===== Supplied passage =====

Letter to our younger Family On FIRE selves

Dear Family On Fire – Cam & Trish,

Letter Date – circa mid 2000s

Congratulations on starting your FIRE journey. The early steps in the right direction can earn you literally millions of dollars without any extra effort. Your first million dollars will take a long time to achieve and will feel very slow, but the next million will only take half that time and the next a 1/3 of that. We would suggest you model out your strategy and seek advise only from people who are where you want to be. Our letter to you is a one time only event and after this we will leave it with you.

Congratulations on your recent marriage and buying your new home too! This will give you security for the next 19 years and a place to bring up the 3 beautiful children you will have.

Awesome six week Caravan Trip from Melbourne to Western Australia 2010 (kids 1, 3 & 5)

To reach FIRE it is really simple –

1. Spend less than you earn, borrow less than you can afford.

2. Consistently put your savings into diversified high yielding assets (such as low fee LICs and a global ETF).

===== Data extract =====

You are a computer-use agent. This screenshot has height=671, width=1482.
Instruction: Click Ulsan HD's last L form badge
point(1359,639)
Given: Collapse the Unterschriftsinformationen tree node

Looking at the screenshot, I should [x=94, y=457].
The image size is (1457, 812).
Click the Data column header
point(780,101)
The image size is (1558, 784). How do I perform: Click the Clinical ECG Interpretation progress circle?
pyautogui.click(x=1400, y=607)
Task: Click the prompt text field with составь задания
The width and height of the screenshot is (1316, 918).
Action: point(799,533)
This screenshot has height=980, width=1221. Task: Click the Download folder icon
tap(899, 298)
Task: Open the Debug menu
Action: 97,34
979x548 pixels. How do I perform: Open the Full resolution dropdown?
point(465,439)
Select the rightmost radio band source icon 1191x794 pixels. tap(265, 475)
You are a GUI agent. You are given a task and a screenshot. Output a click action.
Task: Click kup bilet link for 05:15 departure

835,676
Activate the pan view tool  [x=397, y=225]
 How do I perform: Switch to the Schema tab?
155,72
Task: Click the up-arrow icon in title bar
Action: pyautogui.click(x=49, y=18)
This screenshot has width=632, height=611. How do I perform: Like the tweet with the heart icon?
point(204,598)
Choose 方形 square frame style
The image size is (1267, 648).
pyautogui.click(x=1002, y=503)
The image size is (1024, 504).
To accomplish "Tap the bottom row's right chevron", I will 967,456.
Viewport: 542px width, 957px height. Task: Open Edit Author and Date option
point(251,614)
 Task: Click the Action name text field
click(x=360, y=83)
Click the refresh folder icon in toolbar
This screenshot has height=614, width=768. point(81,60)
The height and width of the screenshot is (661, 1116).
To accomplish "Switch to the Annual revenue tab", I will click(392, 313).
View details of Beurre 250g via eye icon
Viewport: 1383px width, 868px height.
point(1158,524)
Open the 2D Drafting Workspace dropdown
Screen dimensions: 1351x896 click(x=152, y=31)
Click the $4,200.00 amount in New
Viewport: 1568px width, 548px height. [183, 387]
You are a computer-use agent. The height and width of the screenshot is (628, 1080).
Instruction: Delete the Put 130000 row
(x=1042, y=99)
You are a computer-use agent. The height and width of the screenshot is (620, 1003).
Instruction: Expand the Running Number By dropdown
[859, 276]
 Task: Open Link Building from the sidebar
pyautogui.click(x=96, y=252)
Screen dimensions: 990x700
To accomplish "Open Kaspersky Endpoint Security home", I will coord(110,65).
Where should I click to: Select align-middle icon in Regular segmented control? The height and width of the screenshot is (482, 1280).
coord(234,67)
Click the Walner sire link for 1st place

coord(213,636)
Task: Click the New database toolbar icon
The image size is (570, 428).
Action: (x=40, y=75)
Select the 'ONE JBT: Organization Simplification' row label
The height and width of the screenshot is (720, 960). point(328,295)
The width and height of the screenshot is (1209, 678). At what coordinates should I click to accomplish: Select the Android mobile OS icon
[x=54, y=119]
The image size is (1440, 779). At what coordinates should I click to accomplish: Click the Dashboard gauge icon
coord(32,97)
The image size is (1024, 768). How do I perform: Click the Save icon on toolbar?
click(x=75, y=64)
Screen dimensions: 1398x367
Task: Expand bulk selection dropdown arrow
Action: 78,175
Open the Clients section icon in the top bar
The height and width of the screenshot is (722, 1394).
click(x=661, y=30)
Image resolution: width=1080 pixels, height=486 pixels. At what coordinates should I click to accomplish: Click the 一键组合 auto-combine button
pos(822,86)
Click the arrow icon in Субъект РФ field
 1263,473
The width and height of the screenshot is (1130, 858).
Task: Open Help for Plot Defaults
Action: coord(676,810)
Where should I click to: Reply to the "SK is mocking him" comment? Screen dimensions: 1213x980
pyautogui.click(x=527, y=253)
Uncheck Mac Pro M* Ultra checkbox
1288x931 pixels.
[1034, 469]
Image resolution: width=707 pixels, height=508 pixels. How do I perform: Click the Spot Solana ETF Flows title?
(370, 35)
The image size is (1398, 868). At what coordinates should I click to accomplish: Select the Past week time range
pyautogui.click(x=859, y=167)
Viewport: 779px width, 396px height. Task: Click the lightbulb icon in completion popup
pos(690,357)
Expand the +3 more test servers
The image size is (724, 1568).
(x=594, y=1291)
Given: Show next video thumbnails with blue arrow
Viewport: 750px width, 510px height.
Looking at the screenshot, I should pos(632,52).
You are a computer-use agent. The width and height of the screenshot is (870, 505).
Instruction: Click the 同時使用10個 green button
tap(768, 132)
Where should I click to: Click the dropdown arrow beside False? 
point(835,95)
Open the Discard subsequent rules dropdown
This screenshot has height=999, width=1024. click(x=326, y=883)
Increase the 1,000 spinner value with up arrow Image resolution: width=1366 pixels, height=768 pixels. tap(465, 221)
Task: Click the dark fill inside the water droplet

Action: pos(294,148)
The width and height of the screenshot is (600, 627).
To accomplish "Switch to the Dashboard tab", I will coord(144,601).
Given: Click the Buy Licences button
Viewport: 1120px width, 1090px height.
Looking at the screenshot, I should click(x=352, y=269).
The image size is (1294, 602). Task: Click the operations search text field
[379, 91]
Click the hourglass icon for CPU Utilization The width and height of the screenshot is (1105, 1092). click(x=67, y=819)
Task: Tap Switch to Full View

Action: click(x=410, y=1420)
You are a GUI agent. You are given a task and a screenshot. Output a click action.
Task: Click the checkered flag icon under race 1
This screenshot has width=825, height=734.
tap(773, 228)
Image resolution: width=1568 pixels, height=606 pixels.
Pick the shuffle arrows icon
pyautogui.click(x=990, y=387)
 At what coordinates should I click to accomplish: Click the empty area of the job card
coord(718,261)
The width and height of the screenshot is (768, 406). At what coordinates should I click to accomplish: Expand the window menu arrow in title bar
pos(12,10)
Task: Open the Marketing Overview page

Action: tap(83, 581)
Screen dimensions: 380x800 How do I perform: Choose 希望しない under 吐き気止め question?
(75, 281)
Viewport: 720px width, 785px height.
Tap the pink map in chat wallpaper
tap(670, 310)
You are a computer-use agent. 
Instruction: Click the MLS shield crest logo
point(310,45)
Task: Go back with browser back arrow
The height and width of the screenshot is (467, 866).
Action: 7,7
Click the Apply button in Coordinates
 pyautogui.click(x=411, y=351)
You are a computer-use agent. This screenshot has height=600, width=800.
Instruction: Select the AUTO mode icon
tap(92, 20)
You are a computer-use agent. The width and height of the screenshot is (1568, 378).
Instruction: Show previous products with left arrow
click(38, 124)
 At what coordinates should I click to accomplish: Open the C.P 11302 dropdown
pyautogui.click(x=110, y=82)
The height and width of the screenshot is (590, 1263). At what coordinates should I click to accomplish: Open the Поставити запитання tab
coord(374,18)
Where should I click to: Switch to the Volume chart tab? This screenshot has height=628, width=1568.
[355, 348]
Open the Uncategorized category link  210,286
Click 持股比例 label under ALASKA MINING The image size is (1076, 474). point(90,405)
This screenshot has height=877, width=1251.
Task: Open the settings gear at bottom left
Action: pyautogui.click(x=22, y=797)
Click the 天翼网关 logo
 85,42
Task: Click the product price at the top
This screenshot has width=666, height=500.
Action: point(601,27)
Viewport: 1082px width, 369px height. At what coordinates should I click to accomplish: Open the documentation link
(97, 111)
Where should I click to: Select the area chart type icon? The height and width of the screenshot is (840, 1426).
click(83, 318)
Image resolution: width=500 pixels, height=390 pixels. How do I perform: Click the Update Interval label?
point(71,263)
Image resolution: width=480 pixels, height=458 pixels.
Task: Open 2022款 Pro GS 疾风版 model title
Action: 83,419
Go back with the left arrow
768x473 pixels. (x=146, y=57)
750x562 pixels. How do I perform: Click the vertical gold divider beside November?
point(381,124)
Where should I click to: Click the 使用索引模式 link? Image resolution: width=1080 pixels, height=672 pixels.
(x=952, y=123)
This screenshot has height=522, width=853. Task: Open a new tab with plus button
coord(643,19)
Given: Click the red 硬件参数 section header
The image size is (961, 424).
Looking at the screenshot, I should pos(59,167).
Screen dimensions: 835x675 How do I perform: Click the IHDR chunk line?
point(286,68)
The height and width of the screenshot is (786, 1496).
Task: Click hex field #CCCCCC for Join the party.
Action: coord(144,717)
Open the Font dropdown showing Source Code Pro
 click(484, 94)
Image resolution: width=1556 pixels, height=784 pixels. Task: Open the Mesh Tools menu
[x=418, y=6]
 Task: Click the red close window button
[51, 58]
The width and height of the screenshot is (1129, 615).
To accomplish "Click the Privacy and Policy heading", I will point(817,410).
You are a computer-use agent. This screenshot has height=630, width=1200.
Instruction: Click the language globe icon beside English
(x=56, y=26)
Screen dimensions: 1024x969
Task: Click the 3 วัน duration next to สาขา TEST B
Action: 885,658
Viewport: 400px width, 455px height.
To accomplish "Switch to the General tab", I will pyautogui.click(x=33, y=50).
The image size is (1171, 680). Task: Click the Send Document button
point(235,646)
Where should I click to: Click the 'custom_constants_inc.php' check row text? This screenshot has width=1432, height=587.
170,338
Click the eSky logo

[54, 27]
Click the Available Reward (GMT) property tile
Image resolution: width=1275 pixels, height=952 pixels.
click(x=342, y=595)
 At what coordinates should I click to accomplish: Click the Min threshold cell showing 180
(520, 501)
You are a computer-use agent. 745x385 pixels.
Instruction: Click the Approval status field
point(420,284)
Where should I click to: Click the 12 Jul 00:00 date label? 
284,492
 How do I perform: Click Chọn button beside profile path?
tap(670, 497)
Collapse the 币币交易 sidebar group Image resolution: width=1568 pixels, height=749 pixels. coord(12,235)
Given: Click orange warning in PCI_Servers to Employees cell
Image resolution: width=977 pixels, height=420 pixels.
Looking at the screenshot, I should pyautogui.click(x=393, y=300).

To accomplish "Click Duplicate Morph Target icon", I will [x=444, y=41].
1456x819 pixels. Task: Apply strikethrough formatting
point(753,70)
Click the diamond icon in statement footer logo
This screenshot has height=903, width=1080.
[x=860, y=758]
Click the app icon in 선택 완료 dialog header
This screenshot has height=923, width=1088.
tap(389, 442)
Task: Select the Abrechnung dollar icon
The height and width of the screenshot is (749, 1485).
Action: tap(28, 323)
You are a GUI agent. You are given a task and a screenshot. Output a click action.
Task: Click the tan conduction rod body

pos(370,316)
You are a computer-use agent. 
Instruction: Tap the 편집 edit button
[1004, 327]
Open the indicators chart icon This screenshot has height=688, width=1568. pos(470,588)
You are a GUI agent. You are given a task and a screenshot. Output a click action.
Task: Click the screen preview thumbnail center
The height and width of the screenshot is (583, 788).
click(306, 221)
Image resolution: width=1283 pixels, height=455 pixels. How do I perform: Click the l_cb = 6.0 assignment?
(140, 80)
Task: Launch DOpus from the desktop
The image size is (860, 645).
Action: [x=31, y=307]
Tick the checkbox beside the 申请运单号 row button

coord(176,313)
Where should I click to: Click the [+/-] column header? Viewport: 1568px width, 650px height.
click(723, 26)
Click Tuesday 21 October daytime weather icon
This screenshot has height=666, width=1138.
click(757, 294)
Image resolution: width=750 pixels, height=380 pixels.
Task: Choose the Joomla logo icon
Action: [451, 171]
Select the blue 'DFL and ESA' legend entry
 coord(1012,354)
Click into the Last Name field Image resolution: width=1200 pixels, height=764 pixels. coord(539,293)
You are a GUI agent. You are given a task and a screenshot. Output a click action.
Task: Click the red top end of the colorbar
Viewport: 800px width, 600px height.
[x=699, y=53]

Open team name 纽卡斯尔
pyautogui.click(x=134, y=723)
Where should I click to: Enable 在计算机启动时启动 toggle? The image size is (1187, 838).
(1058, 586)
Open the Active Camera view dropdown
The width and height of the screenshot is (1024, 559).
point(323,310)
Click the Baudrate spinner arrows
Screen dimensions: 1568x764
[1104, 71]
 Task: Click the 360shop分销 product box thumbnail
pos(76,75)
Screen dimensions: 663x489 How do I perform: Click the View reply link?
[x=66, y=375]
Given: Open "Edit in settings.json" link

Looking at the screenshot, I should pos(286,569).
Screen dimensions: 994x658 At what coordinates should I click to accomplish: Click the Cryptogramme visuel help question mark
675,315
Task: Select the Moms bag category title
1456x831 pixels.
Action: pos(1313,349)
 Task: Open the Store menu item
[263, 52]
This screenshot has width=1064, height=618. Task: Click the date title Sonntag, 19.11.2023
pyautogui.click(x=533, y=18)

=====

#### [Exercise objective]
According to the letter, for how many years will the new home give Cam and Trish security?

#### [Task solution]
The next 19 years.